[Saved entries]

-- -- --

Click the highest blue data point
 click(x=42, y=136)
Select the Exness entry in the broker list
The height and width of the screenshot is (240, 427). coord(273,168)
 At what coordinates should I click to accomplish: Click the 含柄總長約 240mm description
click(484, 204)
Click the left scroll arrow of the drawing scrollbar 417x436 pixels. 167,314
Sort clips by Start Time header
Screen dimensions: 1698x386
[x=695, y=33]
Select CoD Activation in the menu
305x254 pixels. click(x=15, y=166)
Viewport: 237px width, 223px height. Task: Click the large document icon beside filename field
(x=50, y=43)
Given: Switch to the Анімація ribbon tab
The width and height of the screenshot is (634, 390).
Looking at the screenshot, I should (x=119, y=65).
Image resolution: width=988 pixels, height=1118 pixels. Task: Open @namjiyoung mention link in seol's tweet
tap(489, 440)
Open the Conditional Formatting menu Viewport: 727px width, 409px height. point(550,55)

-- -- --

■ Problem: The records above must be printed again in full, exactly as written.

■ Your solution:
Click the highest blue data point
 click(x=42, y=136)
Select the Exness entry in the broker list
The height and width of the screenshot is (240, 427). coord(273,168)
 At what coordinates should I click to accomplish: Click the 含柄總長約 240mm description
click(484, 204)
Click the left scroll arrow of the drawing scrollbar 417x436 pixels. 167,314
Sort clips by Start Time header
Screen dimensions: 1698x386
[x=695, y=33]
Select CoD Activation in the menu
305x254 pixels. click(x=15, y=166)
Viewport: 237px width, 223px height. Task: Click the large document icon beside filename field
(x=50, y=43)
Given: Switch to the Анімація ribbon tab
The width and height of the screenshot is (634, 390).
Looking at the screenshot, I should (x=119, y=65).
Image resolution: width=988 pixels, height=1118 pixels. Task: Open @namjiyoung mention link in seol's tweet
tap(489, 440)
Open the Conditional Formatting menu Viewport: 727px width, 409px height. point(550,55)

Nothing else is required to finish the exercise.